Castanopsis hystrix, an evergreen tree mainly distributed in southern China, is one of the important native broad-leaved tree species and precious timber afforestation tree species, as well as an important tree species for long-term large-diameter timber forests in the 14th Five-Year Plan [19]. Due to the advantages of a straight trunk, strong corrosion resistance, and excellent beautiful heartwood, it is widely used in wooden furniture, interior decoration, and other industrial productions [20]. So far, studies on C. hystrix have mainly focused on the conventional genetic variation analysis of growth and wood traits [20,21,22,23] and genetic diversity analysis [24,25]. Although these studies are helpful to the mining and utilization of the germplasm resources of C. hystrix, there are still some problems such as its long breeding cycle and low efficiency, and being time-consuming. Compared with traditional commercial tree species, GS studies on precious tree species, including C. hystrix, are still not reported. Therefore, it is of great significance to carry out genome selection for the rapid breeding of new varieties in C. hystrix.

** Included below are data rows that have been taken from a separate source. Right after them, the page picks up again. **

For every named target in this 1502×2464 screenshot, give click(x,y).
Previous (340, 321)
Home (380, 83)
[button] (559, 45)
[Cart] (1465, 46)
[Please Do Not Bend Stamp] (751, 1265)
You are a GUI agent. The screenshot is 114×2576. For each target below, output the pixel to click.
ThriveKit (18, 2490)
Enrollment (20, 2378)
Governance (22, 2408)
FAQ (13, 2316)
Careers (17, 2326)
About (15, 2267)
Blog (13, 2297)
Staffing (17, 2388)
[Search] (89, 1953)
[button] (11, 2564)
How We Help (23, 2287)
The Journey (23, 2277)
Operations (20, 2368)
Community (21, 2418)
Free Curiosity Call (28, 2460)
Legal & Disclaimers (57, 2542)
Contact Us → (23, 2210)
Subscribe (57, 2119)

In this study, 226 clones in the whole distribution area of C. hystrix were used as the GS reference population, and 479 offspring covering 23 half-sib families were used as the candidate population. Genotyping datasets were obtained by high-throughput re-sequencing technology, and GS studies were conducted on the growth (tree height (H), diameter at breast (DBH)), wood (wood density (WD), fiber length (FL), and fiber length–width ratio (LWR)) traits. The effects of 13 different numbers of SNPs and 5 different GS models on heritability estimation and GS prediction accuracy were assessed using 5-fold cross-validation. Then, the candidates’ genomic estimated breeding values (GEBVs) were predicted based on the GS model, and early selection of superior progeny individuals was implemented by Brekin’s multi-trait evaluation method.

2. Materials and Methods

2.1. Experimental Materials

A total of 226 clones were selected as the reference population in the C. hystrix gene bank [25] located at the Longyandong Forest Farm in Guangdong Province. The gene bank material was collected in 2001 from six provinces in southern China. The details of the gene bank material were shown in the reference [25] (Genes (Basel, Switzerland), 2022,13,2383). The branches of the excellent trees were planted in the gene bank in January 2003 after grafting, using a completely random design with 5 plots per clone. In January 2020, the seeds of the above gene bank were collected for seedling culture, and planted in the Yangjiang Forest Farm, Yunyong Forest Farm, and Yunfu Forest Farm in Guangdong Province in April 2021. A total of 479 2-year-old disease-free offspring from 23 families were selected as the candidate population from April to May 2022.

2.2. Phenotypic Trait Determination and Descriptive Statistics

At the end of 2018, at the age of 16 years, 226 clones of the reference population were measured for tree height (H, m) and diameter at breast height (DBH, cm), and each clone measured three sample trees. Wood traits were measured from the reference population using two increment cores extracted at breast height. One core was used for wood density determination and the other one was used for fiber trait determination. Wood density (WD, g·cm⁻³) was determined using the conventional water replacement method [26]. The other core wood sample was segregated with 1:1 hydrogen peroxide:glacial acetic acid, heated until the wood core turned white and soft, and washed with water more than 5 times until the samples had no obvious smell. After the specimen had been broken up with a fiber decomposition breaker, the average fiber length (FL, mm) and average fiber width (μm) were automatically measured using a Valmet fiber image analyzer (Valmet FS5). The fiber length–width ratio (LWR) was obtained using the ratio between fiber length and fiber width. Higher WD, longer FL, and higher LWR served as the criteria for preferable precious timber. All five phenotypic traits were analyzed by R package psych.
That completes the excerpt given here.